### Work to be completed:
Only one thing is required: the number of lines in the entries below that contain "height".

### Material supplied:
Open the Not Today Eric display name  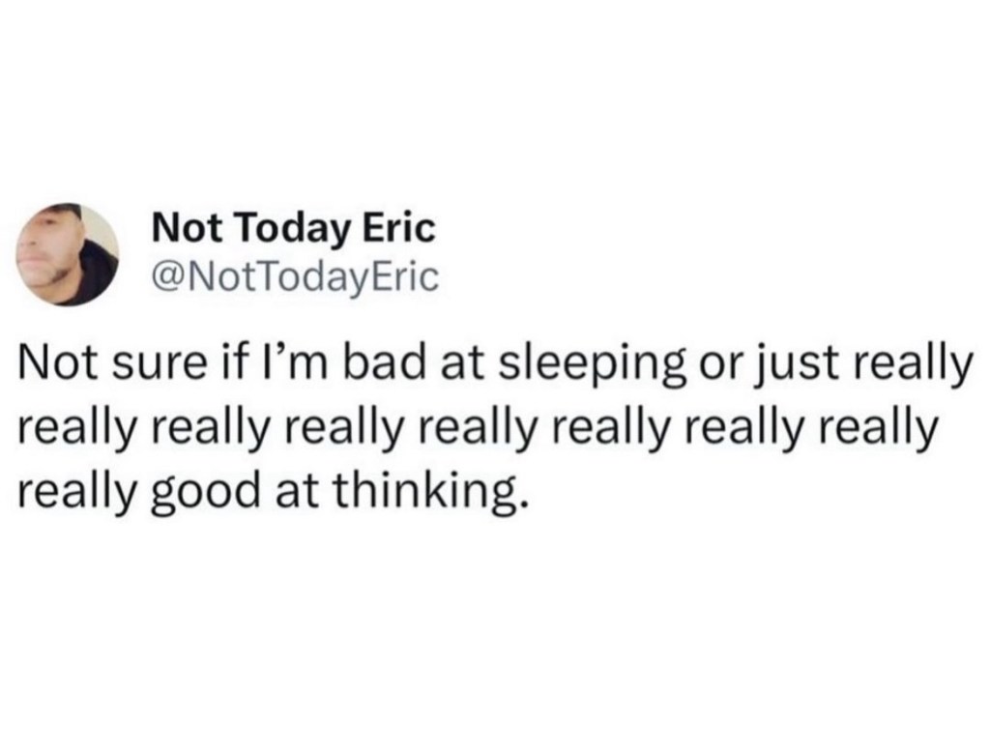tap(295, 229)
--
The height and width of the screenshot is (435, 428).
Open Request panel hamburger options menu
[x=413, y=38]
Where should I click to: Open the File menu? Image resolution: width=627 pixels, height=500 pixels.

### Your response:
2